Extracted data entries
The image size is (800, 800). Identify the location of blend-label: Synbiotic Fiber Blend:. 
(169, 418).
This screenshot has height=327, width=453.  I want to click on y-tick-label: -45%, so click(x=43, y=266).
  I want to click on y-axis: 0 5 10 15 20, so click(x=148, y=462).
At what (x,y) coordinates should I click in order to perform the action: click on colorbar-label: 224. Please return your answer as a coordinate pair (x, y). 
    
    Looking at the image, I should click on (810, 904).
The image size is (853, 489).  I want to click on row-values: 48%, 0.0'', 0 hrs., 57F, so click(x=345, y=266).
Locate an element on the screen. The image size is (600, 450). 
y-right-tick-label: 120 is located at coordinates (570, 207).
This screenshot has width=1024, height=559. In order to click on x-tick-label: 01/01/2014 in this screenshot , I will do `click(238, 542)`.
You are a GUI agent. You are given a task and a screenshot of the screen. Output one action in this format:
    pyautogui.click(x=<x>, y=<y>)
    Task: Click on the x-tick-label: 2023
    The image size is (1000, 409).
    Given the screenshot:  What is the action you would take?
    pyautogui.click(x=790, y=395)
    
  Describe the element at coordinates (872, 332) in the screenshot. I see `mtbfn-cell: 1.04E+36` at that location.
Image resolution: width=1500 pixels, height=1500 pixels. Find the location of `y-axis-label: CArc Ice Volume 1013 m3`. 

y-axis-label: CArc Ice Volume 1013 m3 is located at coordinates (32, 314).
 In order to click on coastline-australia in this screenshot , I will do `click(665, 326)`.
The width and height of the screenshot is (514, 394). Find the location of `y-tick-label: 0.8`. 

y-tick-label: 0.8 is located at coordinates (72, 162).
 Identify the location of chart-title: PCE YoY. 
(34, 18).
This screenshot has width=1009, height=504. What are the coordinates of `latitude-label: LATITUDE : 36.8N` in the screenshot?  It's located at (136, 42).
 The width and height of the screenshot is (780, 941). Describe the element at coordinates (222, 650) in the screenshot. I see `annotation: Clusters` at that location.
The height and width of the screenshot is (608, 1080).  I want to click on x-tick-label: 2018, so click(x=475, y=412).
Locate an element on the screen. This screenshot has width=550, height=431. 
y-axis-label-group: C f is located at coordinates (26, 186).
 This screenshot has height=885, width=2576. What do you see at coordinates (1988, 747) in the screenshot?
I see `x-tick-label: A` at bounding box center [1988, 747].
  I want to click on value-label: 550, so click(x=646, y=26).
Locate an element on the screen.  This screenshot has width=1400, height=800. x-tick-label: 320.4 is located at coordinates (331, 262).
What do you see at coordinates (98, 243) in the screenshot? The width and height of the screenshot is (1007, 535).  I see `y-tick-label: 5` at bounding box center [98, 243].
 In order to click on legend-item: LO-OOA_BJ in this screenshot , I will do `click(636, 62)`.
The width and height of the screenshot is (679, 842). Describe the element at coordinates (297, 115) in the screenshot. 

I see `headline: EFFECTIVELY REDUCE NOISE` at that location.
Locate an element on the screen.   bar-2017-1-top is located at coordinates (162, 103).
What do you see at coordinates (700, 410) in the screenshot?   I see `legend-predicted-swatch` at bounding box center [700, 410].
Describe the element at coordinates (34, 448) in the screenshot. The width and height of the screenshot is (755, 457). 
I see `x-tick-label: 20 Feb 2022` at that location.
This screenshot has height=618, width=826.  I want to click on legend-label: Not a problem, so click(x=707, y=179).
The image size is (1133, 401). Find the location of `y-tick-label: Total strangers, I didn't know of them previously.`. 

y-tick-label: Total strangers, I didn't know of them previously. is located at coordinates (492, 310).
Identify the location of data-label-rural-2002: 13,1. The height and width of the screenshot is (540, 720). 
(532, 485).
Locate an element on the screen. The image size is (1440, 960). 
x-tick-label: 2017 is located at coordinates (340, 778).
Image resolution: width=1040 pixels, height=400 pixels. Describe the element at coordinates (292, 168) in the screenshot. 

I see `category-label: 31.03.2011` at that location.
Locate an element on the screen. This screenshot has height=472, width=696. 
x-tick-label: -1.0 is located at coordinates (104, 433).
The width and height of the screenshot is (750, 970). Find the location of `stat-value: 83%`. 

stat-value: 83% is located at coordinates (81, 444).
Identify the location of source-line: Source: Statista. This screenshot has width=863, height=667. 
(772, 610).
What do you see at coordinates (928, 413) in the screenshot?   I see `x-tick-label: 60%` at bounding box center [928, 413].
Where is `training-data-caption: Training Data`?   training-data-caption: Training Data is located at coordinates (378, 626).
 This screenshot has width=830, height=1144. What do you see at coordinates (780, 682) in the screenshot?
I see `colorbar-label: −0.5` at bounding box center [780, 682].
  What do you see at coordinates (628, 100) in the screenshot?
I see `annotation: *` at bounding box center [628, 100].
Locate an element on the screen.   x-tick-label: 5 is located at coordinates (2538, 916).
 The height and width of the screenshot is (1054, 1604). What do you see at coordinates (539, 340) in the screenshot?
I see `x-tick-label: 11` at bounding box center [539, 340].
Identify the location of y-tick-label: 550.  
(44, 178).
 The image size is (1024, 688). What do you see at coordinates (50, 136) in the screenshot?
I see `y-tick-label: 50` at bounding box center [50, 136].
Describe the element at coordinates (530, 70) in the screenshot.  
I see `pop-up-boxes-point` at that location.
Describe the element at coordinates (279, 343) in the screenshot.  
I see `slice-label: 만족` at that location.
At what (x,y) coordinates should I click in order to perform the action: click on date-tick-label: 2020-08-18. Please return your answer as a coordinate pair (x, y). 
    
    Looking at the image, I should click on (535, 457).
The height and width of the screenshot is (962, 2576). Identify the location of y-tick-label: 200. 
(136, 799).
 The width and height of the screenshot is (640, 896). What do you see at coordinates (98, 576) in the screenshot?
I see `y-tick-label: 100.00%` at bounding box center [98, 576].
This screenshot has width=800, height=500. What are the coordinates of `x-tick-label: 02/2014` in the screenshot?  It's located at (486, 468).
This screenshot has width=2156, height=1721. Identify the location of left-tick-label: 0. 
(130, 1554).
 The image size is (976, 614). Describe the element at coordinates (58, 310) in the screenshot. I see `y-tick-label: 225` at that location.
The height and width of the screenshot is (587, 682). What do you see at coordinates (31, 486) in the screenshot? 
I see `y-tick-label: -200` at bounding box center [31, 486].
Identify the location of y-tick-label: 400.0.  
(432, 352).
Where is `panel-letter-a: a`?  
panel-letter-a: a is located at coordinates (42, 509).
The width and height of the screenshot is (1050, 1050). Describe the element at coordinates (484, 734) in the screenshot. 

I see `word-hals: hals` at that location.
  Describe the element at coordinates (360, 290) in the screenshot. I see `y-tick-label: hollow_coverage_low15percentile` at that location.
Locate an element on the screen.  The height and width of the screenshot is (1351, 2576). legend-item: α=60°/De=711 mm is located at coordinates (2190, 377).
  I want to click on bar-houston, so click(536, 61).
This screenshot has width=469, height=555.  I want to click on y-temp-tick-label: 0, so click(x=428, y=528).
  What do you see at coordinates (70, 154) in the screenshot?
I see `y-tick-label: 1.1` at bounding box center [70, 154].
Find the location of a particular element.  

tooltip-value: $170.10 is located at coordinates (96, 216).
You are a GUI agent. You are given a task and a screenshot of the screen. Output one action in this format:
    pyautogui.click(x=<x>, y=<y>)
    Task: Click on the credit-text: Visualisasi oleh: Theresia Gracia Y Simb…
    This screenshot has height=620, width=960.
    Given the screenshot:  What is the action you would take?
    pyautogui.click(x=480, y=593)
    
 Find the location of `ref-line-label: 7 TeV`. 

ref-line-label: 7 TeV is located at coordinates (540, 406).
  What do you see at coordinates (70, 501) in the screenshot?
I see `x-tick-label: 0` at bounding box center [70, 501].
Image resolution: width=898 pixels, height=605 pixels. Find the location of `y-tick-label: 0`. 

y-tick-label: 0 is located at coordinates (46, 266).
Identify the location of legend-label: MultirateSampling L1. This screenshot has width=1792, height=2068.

▸ **Work instruction**
Please repeat the part of the items that begins with the line containing "Image resolution: width=1040" and ends with the line containing "(772, 610).", both lines included.

▸ **Solution to this task**
Image resolution: width=1040 pixels, height=400 pixels. Describe the element at coordinates (292, 168) in the screenshot. 

I see `category-label: 31.03.2011` at that location.
Locate an element on the screen. This screenshot has height=472, width=696. 
x-tick-label: -1.0 is located at coordinates (104, 433).
The width and height of the screenshot is (750, 970). Find the location of `stat-value: 83%`. 

stat-value: 83% is located at coordinates (81, 444).
Identify the location of source-line: Source: Statista. This screenshot has width=863, height=667. 
(772, 610).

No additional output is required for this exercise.